**EXERCISE**
Each line from the one containing "Task: Click the Сбросить все link" through the final line below must be reproduced exactly, and no others.

────────────────

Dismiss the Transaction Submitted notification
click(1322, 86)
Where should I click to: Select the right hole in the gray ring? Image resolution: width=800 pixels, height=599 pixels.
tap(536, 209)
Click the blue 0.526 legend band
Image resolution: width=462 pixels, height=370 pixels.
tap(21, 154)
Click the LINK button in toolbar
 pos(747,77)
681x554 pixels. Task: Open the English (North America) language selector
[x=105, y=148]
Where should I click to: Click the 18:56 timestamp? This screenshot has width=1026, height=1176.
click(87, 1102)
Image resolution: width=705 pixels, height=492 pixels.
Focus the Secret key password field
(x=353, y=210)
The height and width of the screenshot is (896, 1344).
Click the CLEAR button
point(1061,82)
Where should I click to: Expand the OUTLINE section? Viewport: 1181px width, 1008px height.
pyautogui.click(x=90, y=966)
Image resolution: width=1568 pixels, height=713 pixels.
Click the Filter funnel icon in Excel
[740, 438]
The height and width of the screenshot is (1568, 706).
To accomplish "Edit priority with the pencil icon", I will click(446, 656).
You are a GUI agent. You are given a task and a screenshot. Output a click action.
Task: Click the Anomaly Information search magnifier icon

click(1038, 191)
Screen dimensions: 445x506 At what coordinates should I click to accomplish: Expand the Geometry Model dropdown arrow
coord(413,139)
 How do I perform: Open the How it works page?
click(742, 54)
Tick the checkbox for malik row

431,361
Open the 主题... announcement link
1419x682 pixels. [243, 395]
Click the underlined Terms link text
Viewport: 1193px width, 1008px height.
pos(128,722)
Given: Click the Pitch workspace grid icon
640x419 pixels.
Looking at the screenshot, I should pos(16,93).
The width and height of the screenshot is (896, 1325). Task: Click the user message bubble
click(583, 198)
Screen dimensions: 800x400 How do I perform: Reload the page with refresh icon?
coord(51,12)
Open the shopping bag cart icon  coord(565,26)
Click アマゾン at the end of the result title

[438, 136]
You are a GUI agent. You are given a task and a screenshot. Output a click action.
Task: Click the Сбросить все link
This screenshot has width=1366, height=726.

────────────────

**SOLUTION FOR THIS EXERCISE**
Task: Click the Сбросить все link
This screenshot has width=1366, height=726.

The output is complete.